If lacking in revolutionary moments, this bruisingly divine album crackles with songwriting chemistry from the outset. The opening track, Dirt, showcases Baker’s sensitively expressive voice, while the single Sugar in the Tank is an agreeably pacy pairing of her sharp, angst-ridden croon with Scott’s dusky drawl.
Of all of Boygenius’s members, it was Baker who seemed the one who had travelled furthest from relative indie obscurity to the cover of Rolling Stone, packed arenas, and duets with Billie Eilish – achievements that the band ticked off in short order. She played Dublin’s intimate Whelan’s venue as recently as 2022. There and elsewhere, there was little in her wonderfully woebegone solo catalogue to suggest she would soon be performing to crowds of 15,000, as she did when Boygenius appeared at Kilmainham a year later.

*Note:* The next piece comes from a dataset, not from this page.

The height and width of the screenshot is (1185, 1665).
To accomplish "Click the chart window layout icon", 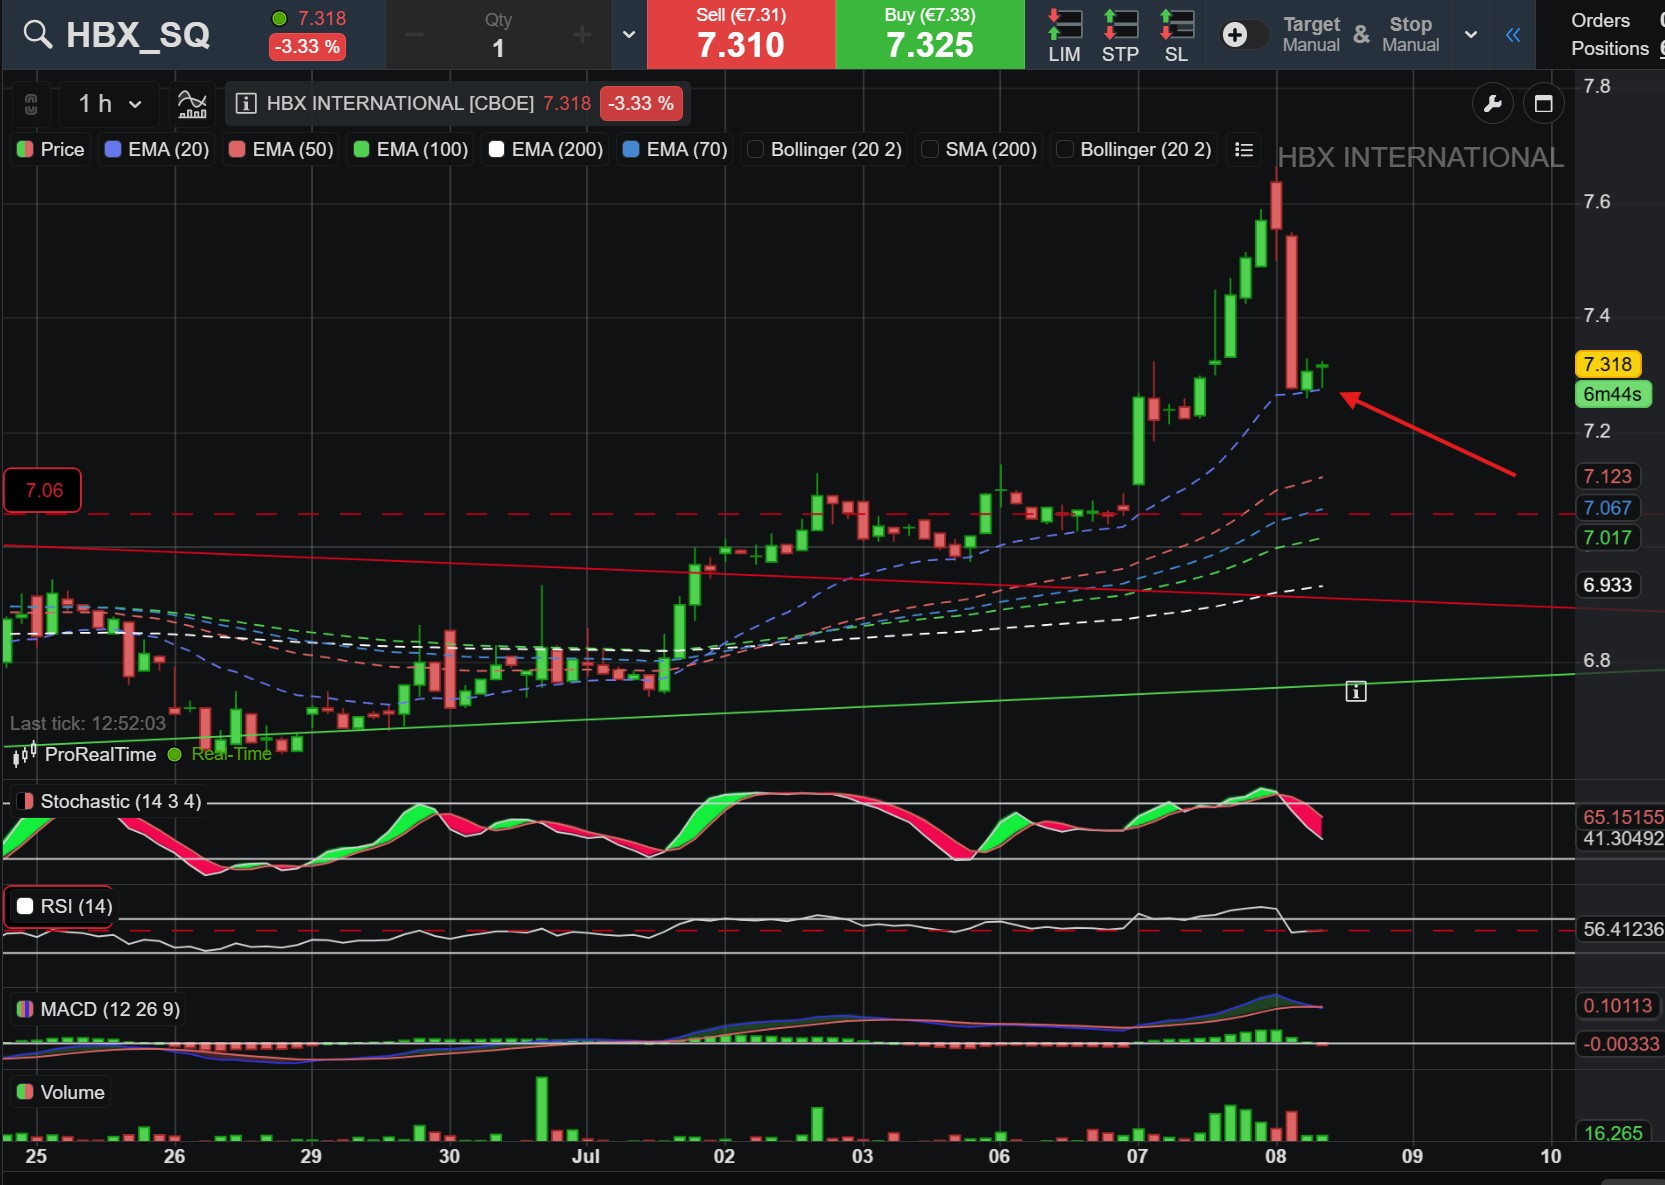I will [1543, 103].
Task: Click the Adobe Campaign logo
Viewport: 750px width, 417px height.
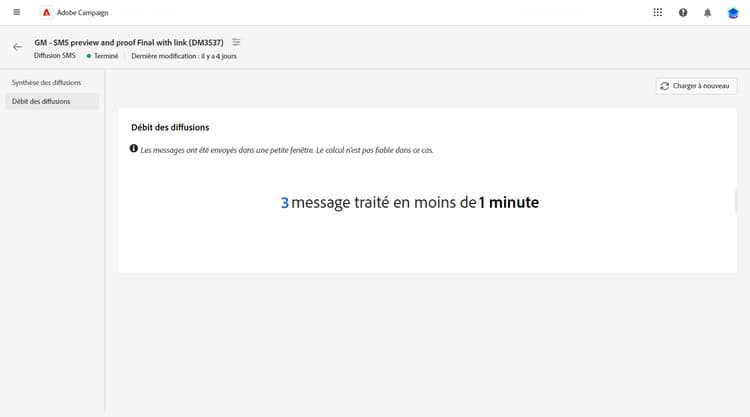Action: [x=46, y=12]
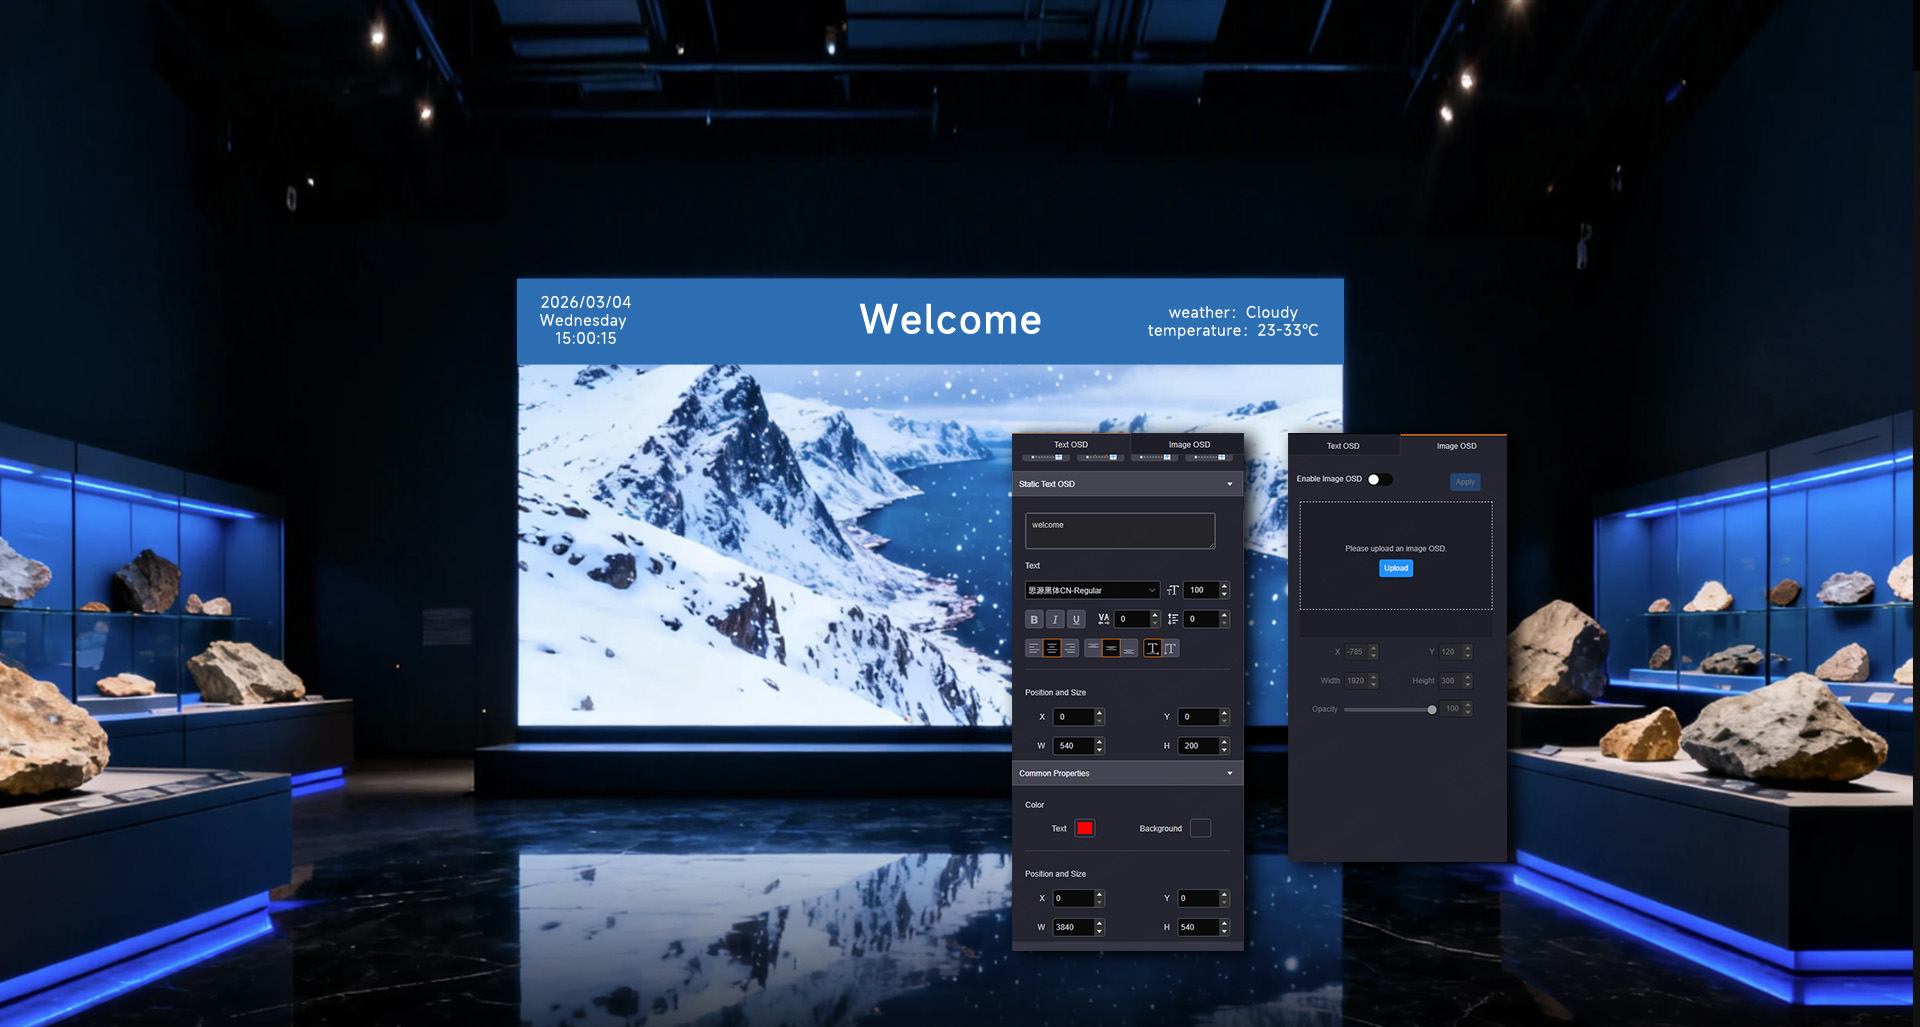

Boygenius is now on open-ended hiatus. It is encouraging to find Baker moving on from that chapter of her life with confidence and ambition. She certainly has struck up an enormously creative partnership with Scott, who bares some deep emotional scars on the flensing Bottom of a Bottle; it’s about an unhealthy relationship with alcohol that dovetails with Baker’s persistent theme of the dangers of addiction.
The album’s “country” touches tend to be understated. You can hear them in the slide guitar at the start of Downhill Both Ways and in lyrics about “leaving Georgia for Tennessee” at the top of Tuesday. An aura of grungy intensity hangs over Tape Runs Out, which sounds like Soundgarden trapped in the Mojave Desert. The beautifully bustling closing track, Goodbye Baby, opens with a spoken-word exchange between the duo about the difference between jelly and jam (“jelly’s more vicious,” Baker says) before their voices intertwine to sumptuous effect.
Darkness and light combine impressively on a beautiful album that doesn’t do anything groundbreaking but instead stands as a testament to a duo of talented songwriters coexisting in harmony. Send a Prayer My Way falls a long way short of a holy show. Anyone wondering what would happen if Boygenius went Garth Brooks will be underwhelmed. Yet if country cliches are few and far between, the album nonetheless radiates folksy warmth. It’s enormously comforting to bask in its campfire glow.